By Imogen Foulkes-BBC News, Bern
https://www.bbc.com/-Image source, Reuters
No-campaign posters have sprung up warning: “Today tobacco, tomorrow sausages?”
Swiss voters have backed a ban on tobacco advertising anywhere young people might see it.
In effect, the Yes vote in the nationwide referendum will lead to a complete ban.
The move will bring Switzerland into line with its European neighbours, most of whom adopted strict rules on tobacco advertising years ago.
Despite its healthy, environmentally friendly image, Switzerland has the most lax rules on tobacco in Europe.
Long after smoking in pubs and restaurants was outlawed in the UK, France, or Germany, the Swiss were still puffing away.
Supermarket shoppers would regularly be approached by smiling young women giving away free samples of the latest cigarette brand. And while those things were banned a few years ago, tobacco advertising remained.
Hailing Sunday’s result, Social Democrat member of parliament Flavia Wasserfallen paid tribute to the doctors’ and teachers’ associations who campaigned for the ban.
“People worked really hard for policy that puts young people at its heart,” she told Swiss television.
Why the delay?
The World Health Organization’s historic Framework Convention on Tobacco Control was negotiated in Geneva almost 20 years ago.
Switzerland signed it, but still has not ratified it – the only country in Europe not to – because its legislation on advertising was not, until Sunday’s vote, compliant.Compared with much of Europe, cigarettes here are cheap and 27% of Swiss adults smoke – higher than the European average.
Time and again legislation aimed at introducing tighter restrictions was rejected in parliament. And even after campaigners gathered enough signatures to force the referendum demanding a ban, the Swiss government recommended a No vote.
Those backing the ban say that is down to the presence of the world’s major tobacco companies here. Philip Morris, British American Tobacco and Japan Tobacco all have their headquarters in Switzerland.
The tobacco industry is estimated to contribute over $6bn (£4.5bn; €5bn) a year, and 11,000 jobs, to the Swiss economy.
Just days before the vote it became clear – as many had suspected – that the tobacco companies had been funding the No campaign.
Opponents argued a ban on advertising a legal product was unacceptable, and that it would open the door to restrictions on other things, like sugar or alcohol, judged to be harmful to health.
Posters featuring some of Switzerland’s favourite foods – cake and sausages – appeared with the bleak warning “these will be next”.
But voters were less than impressed by the campaign.
Switzerland has 9,000 tobacco-related deaths each year and the cost of treating tobacco-related illnesses is a drain on the health system. It also pushes up the cost of health insurance, which everyone has to pay, whether they are a smoker or not.
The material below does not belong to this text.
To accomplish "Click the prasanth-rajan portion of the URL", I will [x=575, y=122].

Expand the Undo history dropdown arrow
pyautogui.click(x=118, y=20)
Ahead of the vote, opinion polls suggested more than 60% would back the ban. In the end that was reduced to 56%, but still a clear majority.
“The people understood that health is more important than economic interests,” Stefanie de Borba of the Swiss League against Cancer told AFP news agency.
Three other decisions went before Swiss voters on Sunday as well: on banning all animal testing, on more financial subsidies for the media, and on ending stamp duty for equity capital. All three were rejected.
The animal testing was viewed as too limiting for Switzerland’s world class medical research and development sector.
The media subsidies were viewed by many voters as lining the pockets of media barons, while abolishing stamp duty would, voters thought, simply have made people who were already rich even richer.
These are complex subjects for voters to decide on, but that is how Switzerland’s system of direct democracy works.
There is rule of thumb about how voters should decide if they feel they do not understand the issues: take the government’s advice.
But on Sunday the government urged a yes to media subsidies, and lost. It urged a yes to abolishing the stamp duty and lost, and it urged a no to the ban on tobacco advertising, and lost.
Ministers may have to take some time to reflect on whether they are out of touch with voters.
But as for tobacco, as one Swiss commentator put it on Sunday: “In the choice between economic freedom and health, the majority of voters chose the latter… Whether it’s advertising bans, smoking bans or more expensive cigarettes, smoking no longer has a lobby among the people – unlike among the politicians.”